Effects of Malassezia globosa on the Expression of Thymic Stromal Lymphopoietin and Differentiation of T Helper Cells in MC903-Induced Atopic Dermatitis Mouse Model.

Atopic dermatitis (AD) is a chronic and inflammatory disease with an immunogenetic basis that can be triggered by extrinsic and intrinsic factors, including dysbiosis of the skin microbiota. The lipophilic Malassezia globosa is one of the dominant fungal species on the skin of AD patients. Malassezia and the host pathophysiologic mechanism underlying its role in exacerbating AD symptoms remain to be elucidated. This experiment established a fungal overgrowth model by topical administration suspension of M. globosa on BALB/c mice (M group) and MC903-induced AD model (AD+M group).
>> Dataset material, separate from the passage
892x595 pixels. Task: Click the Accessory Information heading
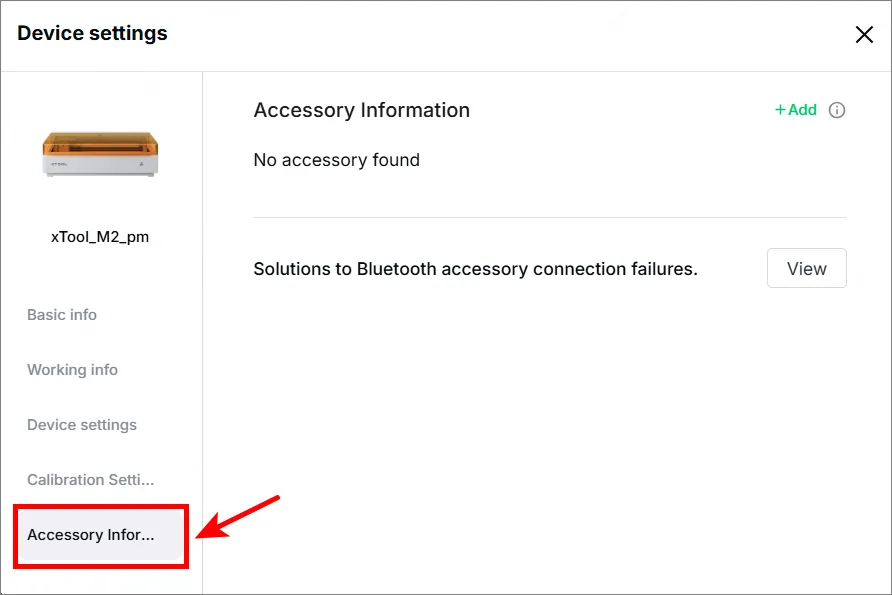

Our results suggested that more severe AD-like lesions and higher dermatitis scoring were observed in the AD+M group compared with the AD group. The expression of TSLP mRNA in the tissue and serum IgE were highly increased in the AD group, while decreased significantly in the AD+M group. The expression levels of IL-17A and IL-22 in ear tissues and serum were significantly increased with M. globosa stimulation, especially in the AD+M group. Meanwhile, the percentage of Th17 and Th22 cells in the spleen were positively correlated with IL-17A and IL-22 levels in the serum. In contrast, IFN-γ and IL-4 production were significantly decreased in the AD+M group compared with the AD group. This study demonstrated that overgrowing M. globosa could aggravate AD symptoms and that IL-17A and IL-22 may be involved in the process. The promotion of IL-17A and IL-22 production induced by M. globosa may restrain the development of TSLP and inhibit the Th1/Th2 type skin inflammation.